A layer is one complete round of transformation that every token vector passes through. If the model has 80 layers (typical for a large LLM), then each token vector gets transformed 80 times in sequence before the model produces its output. During prefill (see prefill vs decode), all tokens in the input — your message, prior conversation history, system prompt, everything — enter each layer simultaneously and are processed in parallel.
Here’s what happens inside a single layer, step by step. Let’s say your input is 500 tokens — that’s 500 vectors, each 8,192 dimensions, all entering the layer at the same time:
Attention — this is the only place in a layer where tokens interact with each other. Each token’s vector gets multiplied by three different weight matrices to produce three new vectors: a query (Q), a key (K), and a value (V). Then every token’s query is compared against every other token’s key using a dot product, producing a relevance score — “how much should token i pay attention to token j?” Those scores get normalized into weights that determine how much of each token’s value vector gets mixed into each other token’s representation. The result: each of the 500 tokens now has a new vector that’s a weighted blend of information from all the tokens it attended to. This is where “the cat sat on the mat” lets “sat” pull in information from “cat” and “mat” — because the attention scores between those tokens will be high.
Feed-forward network (FFN) — after attention has mixed information between tokens, each token’s blended vector passes independently through a small neural network (two matrix multiplications with a nonlinear activation in between). Every token goes through the same feed-forward weights, but independently — no cross-token interaction here. This is per-token transformation, not mixing.
Residual connection — the output of each step gets added back to the input that entered the step, rather than replacing it. Information from before the layer survives through. This is why deep models don’t lose early information — there’s a direct path through all 80 layers via these residual additions.
The result: 500 vectors go in, 500 vectors come out, still 8,192 dimensions each, but now pointing in slightly different directions — enriched with contextual information from the other tokens. Here’s what that progression actually looks like for a single token, say “sat” in the sentence “The cat sat on the mat”:
- Raw embedding (before any layers): “I am the token ‘sat’” — no context, just the static lookup
- After layer 1: “I am ‘sat’ and my subject is probably nearby”
- After layer 20: “I am ‘sat’ with subject ‘cat’ and location ‘mat’, past tense”
- After layer 80: “I am ‘sat’ in this specific sentence, and given everything I’ve absorbed, the most likely continuation is ___”
Each layer’s attention and FFN nudge the vector’s direction in 8,192-dimensional space. By layer 80, the vector has been nudged so many times that it’s pointing in a direction that is the prediction. The final hidden state then gets dot-producted against every token in the vocabulary (128,000 vectors) — whichever vocabulary token’s vector has the highest dot product with the final hidden state is the predicted next token. The expensive part was getting the vector to the right place in space across 80 layers. The actual prediction is just 128,000 dot products.
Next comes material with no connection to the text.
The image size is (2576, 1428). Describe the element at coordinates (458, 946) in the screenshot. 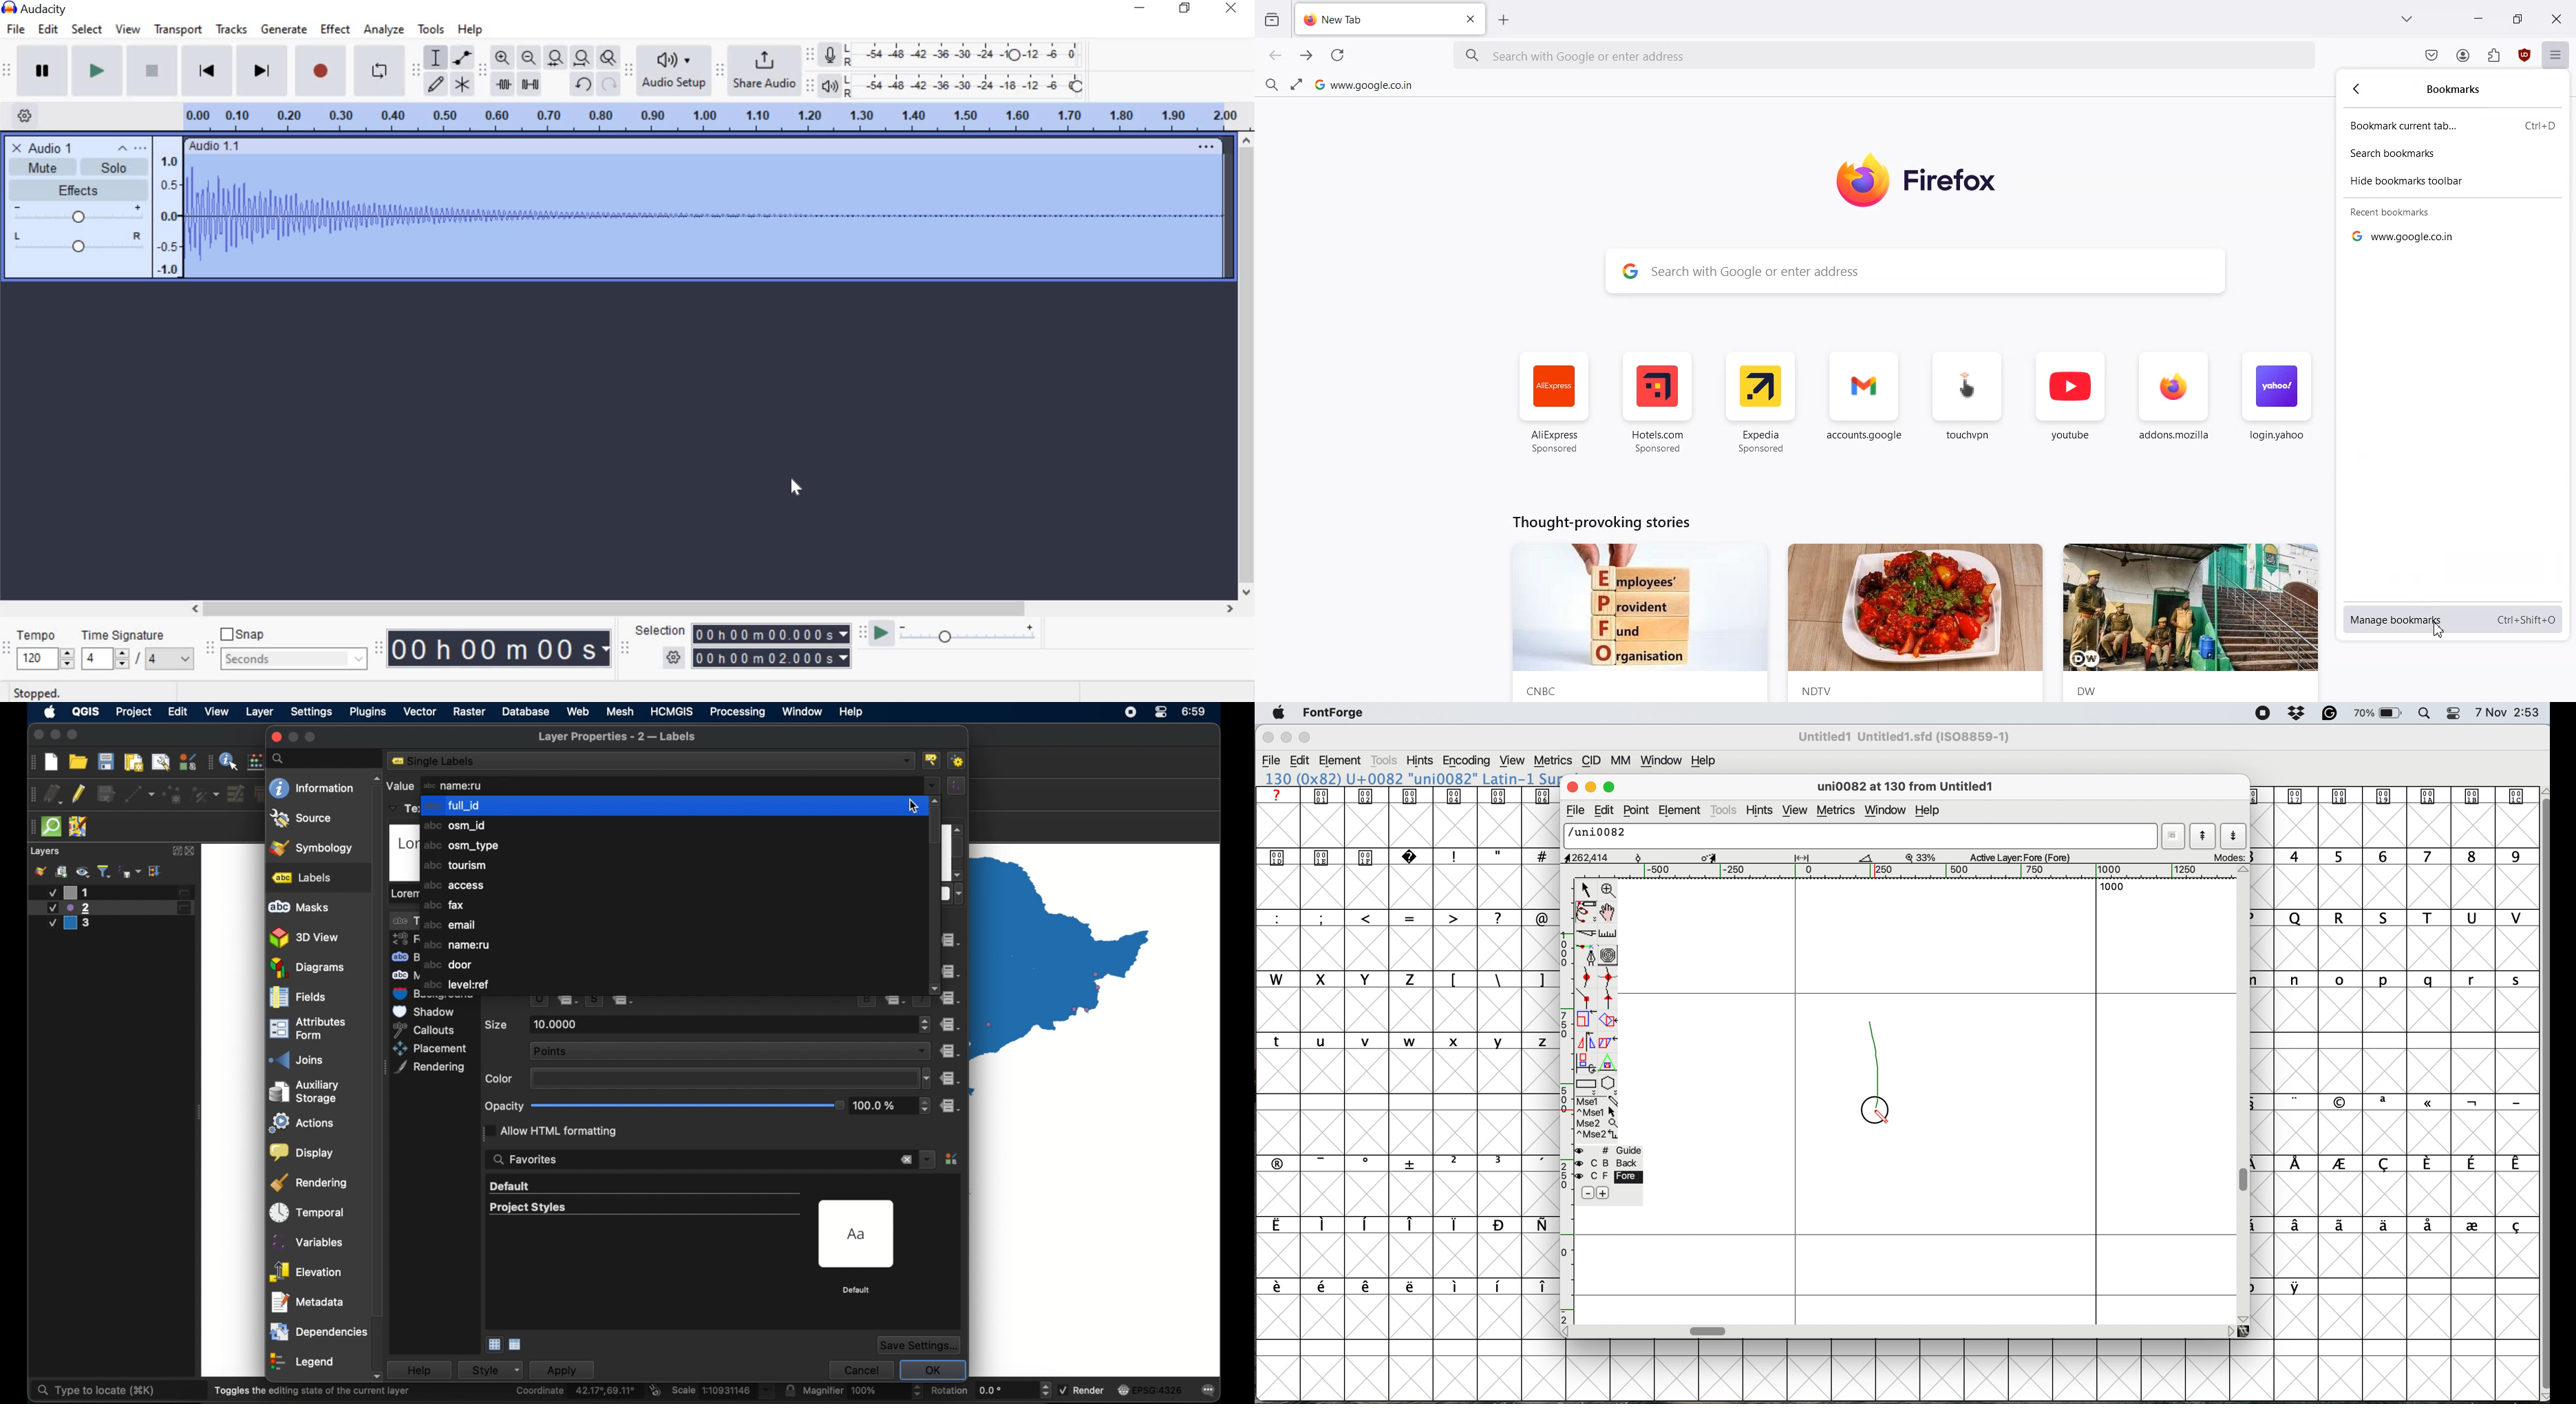

I see `name:  ru` at that location.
Each layer has its own set of weights — its own attention weight matrices (Q, K, V projections) and its own feed-forward weights. Layer 1’s weights are completely independent from layer 40’s weights. This is where the bulk of the model’s parameters live: 80 layers × (attention weights + FFN weights) = hundreds of billions of parameters.
Why many layers instead of one big layer? Depth lets the model build increasingly abstract representations. Early layers tend to capture surface-level patterns (syntax, word associations). Middle layers capture more complex relationships (coreference, semantic roles). Late layers capture high-level reasoning and prediction-relevant features. This hierarchy wasn’t designed — it emerged from training — but it’s been consistently observed when researchers probe what each layer does.
Performance profile: Each layer runs on the GPU and layers execute sequentially — layer 2 can’t start until layer 1 finishes, because it needs layer 1’s output as input. (Within a layer, the token-level operations run in parallel across the GPU.) For Llama 3 70B, each layer’s weights are roughly 70B / 80 layers ≈ 875 million parameters ≈ 1.75 GB at FP16. During prefill, each layer is compute-bound — large matrix multiplications across all input tokens in parallel. During decode, each layer is memory-bandwidth bound — you still load the full 1.75 GB of layer weights from HBM, but you’re only processing one token, so the math is tiny relative to the data movement. This is the fundamental reason decode is slow: every single token generated requires reading all model weights (140 GB for Llama 3 70B) from memory, 80 layers × 1.75 GB, just to produce one token.